Almost surely your tach is reading high
Almost surely you have a 4.22
Recommendations: First determine what you have :
Jack up just one rear wheel and rotate the wheel 2 full rotations. Make a chalk mark on the wheel and on the drive shaft. Best to start with the shaft mark at some easily identified position- like at 3 Oclock. When you have rotated the wheel 2 full turns, you will clearly see that the shaft rotated a little more or a little less than 4 full turns. Just be sure you note which way the shaft was turning so you'll be sure if it went PAST 4 turns or ended SHORT of 4 turns. It will be only about 1/4 turn past the starting point (if a 4.22) or just an 1/8 of a turn short of the starting point (if a 3.89).
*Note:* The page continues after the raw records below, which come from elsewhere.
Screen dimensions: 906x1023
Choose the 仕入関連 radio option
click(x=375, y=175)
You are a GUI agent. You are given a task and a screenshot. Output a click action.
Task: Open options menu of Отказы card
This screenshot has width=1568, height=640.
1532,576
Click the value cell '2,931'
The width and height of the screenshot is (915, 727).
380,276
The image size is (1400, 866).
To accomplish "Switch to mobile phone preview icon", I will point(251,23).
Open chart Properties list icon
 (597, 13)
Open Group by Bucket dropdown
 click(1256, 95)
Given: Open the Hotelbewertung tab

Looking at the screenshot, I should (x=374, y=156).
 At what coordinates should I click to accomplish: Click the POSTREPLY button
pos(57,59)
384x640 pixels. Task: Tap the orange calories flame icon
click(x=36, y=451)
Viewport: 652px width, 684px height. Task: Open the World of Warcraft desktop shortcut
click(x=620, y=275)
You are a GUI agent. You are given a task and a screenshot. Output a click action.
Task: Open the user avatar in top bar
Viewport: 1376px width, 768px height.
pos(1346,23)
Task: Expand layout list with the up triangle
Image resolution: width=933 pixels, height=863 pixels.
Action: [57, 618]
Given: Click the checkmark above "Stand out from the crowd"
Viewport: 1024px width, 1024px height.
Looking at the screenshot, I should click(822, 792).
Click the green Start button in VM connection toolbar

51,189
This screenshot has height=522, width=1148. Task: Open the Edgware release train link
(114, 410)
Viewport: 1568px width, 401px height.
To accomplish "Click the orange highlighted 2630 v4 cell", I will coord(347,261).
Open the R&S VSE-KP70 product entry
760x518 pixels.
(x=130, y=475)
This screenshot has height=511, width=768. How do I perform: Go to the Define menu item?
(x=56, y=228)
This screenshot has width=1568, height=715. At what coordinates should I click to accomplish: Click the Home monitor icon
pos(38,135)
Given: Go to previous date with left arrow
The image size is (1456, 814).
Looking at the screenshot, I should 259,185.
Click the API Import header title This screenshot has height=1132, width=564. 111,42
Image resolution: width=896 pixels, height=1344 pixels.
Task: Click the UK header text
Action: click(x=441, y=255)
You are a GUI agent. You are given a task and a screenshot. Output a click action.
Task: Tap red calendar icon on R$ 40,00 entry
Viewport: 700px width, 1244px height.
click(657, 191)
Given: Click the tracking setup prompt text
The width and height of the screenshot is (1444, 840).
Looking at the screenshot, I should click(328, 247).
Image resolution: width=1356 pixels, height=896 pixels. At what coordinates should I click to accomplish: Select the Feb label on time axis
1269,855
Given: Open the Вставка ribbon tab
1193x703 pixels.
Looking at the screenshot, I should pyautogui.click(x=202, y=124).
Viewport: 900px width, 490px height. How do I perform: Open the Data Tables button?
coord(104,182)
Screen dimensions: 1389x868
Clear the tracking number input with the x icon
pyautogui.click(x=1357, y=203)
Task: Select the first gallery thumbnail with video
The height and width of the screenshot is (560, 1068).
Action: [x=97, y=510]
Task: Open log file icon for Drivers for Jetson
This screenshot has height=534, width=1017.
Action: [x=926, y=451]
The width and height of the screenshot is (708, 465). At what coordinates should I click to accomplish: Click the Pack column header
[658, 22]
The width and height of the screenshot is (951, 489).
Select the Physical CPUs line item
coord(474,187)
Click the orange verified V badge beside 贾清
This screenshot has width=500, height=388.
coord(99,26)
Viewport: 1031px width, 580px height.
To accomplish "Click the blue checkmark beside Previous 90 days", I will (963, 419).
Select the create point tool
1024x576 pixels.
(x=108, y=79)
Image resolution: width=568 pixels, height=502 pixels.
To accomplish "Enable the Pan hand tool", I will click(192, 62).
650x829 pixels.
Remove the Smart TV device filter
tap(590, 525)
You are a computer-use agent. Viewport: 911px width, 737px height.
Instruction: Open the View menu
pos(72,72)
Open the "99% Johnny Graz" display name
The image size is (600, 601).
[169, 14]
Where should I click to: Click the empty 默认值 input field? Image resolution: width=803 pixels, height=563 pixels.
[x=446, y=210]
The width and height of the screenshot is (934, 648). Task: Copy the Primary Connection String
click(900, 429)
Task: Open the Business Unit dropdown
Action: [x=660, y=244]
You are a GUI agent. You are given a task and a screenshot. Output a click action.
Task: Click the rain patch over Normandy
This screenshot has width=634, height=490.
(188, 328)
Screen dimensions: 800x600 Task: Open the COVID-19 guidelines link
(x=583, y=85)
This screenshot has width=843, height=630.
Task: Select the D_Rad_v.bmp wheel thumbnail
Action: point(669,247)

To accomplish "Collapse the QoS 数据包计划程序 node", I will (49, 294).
Then measure your tire rolling circumference- use a chalk and a tape measure to measure the distance of 2 revolutions rolling down your driveway. Half that dimension is your rolling circumference-should be about 74 inches or so depending on tire size. Divide that into 5280 Ft /mile = about 880 tire revs per mile. Multiply that by the axle ratio e.g.(4.22 x 880 = 3714). so at 3714 engine RPM you should be moving 1 mile in 1 min , or 60 MPH. Take it on the highway with mileposts and run the car at some steady speed or RPM and adjust speed / RPM until you are clocking 1 mile per 60.0 seconds. At that speed, (one mile per 60 seconds) you are going 60 MPH and the RPM is actually 3714 (or whatever you calculated) regardless of what the speedo and tach say. Now you will know how far off your speedo and tach are.
In other words, once you calculate your Revs per mile, based on tire size and axle ratio, that number is also the actual RPM at an actual 60 MPH.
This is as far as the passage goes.